=== Your task ===
Your answer should be exactly the lines from the one that contains "Instruction: Stop the" through the final line of the entries below, and nothing else.

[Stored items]
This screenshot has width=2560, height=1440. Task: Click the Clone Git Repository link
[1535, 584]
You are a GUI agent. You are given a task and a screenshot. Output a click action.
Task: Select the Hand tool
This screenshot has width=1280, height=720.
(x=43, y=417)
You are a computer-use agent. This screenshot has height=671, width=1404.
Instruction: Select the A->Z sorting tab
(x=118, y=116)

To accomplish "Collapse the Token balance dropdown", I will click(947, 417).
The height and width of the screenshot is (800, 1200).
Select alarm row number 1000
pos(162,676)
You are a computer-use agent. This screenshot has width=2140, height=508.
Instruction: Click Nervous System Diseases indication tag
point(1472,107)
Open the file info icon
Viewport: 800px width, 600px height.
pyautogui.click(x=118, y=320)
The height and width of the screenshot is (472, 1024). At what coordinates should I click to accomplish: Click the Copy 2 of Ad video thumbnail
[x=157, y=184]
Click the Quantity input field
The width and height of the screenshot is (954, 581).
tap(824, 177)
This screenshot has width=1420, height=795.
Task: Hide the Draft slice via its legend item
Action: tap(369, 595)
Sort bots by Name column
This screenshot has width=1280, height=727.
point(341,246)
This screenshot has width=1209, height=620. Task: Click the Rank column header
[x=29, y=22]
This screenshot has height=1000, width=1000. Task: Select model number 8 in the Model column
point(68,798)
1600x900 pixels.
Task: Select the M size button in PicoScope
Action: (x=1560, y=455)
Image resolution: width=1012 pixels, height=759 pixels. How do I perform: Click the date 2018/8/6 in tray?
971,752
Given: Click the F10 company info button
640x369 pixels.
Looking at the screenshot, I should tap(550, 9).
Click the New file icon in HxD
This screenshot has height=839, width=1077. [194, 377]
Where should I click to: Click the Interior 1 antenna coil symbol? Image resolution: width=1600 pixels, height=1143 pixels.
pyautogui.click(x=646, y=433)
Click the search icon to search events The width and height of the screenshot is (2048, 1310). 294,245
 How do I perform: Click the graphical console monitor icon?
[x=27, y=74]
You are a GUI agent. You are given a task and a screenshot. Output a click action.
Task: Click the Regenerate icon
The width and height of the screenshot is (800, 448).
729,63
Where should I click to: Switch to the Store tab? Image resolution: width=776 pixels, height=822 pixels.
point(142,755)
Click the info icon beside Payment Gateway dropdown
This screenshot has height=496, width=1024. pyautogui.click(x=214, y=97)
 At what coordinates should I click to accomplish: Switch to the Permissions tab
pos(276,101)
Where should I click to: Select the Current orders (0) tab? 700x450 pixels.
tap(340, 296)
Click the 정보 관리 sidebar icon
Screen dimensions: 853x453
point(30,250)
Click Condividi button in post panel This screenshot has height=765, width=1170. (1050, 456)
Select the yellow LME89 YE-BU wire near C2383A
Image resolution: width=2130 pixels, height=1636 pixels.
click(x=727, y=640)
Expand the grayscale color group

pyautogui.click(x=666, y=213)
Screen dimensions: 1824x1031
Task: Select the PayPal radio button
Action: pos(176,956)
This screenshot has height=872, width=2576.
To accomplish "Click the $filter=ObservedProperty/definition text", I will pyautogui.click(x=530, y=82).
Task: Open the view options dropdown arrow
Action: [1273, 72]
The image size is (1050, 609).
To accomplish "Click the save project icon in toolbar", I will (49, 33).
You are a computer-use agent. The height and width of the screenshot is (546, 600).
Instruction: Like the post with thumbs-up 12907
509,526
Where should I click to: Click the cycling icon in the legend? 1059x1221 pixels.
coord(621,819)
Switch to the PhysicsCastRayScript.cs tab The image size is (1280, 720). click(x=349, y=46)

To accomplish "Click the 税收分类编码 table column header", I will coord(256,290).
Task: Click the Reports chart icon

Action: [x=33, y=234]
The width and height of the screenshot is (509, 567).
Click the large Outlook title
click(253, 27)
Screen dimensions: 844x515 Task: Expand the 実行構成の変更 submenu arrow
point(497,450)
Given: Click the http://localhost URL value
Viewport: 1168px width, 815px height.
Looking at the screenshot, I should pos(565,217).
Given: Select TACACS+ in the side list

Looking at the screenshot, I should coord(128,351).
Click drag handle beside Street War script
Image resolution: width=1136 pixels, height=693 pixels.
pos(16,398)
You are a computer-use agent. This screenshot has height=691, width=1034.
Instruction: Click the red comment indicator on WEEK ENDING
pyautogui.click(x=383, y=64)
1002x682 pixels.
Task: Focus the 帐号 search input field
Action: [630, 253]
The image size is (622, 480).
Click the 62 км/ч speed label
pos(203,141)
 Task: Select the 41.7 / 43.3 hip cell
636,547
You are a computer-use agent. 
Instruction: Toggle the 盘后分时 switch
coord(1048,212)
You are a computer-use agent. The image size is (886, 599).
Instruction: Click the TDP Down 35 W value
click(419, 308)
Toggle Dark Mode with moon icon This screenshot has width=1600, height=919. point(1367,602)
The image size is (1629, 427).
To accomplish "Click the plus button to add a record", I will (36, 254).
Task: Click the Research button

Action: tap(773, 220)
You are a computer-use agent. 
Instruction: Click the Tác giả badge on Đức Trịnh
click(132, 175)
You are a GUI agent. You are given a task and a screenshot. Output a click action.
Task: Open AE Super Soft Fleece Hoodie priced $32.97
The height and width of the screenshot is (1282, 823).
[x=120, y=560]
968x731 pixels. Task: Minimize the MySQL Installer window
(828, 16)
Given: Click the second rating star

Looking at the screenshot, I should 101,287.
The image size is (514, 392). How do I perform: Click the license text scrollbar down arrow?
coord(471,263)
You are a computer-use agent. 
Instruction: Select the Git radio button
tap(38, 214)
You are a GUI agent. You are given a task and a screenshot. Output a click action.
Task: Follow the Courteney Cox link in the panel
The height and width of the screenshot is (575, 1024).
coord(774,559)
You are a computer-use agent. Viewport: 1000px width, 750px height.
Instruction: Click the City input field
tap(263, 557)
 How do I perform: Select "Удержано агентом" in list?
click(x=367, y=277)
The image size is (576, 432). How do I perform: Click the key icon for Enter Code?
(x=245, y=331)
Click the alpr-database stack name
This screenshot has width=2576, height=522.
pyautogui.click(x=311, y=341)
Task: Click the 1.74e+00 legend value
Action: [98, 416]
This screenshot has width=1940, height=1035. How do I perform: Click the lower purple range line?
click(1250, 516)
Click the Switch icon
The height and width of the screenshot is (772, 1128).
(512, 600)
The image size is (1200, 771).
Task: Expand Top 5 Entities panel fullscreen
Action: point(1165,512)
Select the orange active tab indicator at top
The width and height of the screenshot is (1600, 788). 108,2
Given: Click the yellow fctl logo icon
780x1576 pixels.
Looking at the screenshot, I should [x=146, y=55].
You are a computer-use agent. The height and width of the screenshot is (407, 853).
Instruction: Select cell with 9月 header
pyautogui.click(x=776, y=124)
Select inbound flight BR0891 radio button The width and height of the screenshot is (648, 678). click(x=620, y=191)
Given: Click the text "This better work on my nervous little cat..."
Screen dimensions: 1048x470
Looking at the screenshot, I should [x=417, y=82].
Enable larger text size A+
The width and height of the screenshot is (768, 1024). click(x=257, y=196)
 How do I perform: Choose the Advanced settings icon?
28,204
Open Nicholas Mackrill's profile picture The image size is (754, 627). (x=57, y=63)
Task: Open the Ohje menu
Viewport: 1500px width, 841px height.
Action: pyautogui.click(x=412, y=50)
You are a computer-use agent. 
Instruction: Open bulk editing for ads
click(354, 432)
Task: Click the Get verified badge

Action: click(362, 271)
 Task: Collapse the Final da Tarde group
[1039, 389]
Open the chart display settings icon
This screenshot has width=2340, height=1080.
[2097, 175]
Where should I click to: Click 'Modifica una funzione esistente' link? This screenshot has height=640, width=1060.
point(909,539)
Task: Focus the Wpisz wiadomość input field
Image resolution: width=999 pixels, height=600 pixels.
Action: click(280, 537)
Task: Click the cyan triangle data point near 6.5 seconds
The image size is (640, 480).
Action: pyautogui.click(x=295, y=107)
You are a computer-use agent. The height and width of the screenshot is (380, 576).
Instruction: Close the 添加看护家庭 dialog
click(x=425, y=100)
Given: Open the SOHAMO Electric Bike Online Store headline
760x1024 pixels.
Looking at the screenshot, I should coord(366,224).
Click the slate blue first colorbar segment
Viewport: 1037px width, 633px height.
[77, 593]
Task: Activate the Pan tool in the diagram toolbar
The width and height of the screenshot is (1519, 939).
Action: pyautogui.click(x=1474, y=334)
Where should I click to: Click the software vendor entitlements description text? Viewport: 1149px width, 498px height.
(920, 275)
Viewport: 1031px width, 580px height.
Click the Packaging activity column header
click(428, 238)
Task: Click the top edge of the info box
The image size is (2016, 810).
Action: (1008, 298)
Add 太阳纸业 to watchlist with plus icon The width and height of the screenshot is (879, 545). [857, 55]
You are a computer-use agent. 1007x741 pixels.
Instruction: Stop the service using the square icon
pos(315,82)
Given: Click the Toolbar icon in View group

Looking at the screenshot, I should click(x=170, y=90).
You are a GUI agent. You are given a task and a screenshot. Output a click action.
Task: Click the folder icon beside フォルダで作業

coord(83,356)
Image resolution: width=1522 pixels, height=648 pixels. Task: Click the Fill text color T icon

=== Response area ===
Instruction: Stop the service using the square icon
pos(315,82)
Given: Click the Toolbar icon in View group

Looking at the screenshot, I should click(x=170, y=90).
You are a GUI agent. You are given a task and a screenshot. Output a click action.
Task: Click the folder icon beside フォルダで作業

coord(83,356)
Image resolution: width=1522 pixels, height=648 pixels. Task: Click the Fill text color T icon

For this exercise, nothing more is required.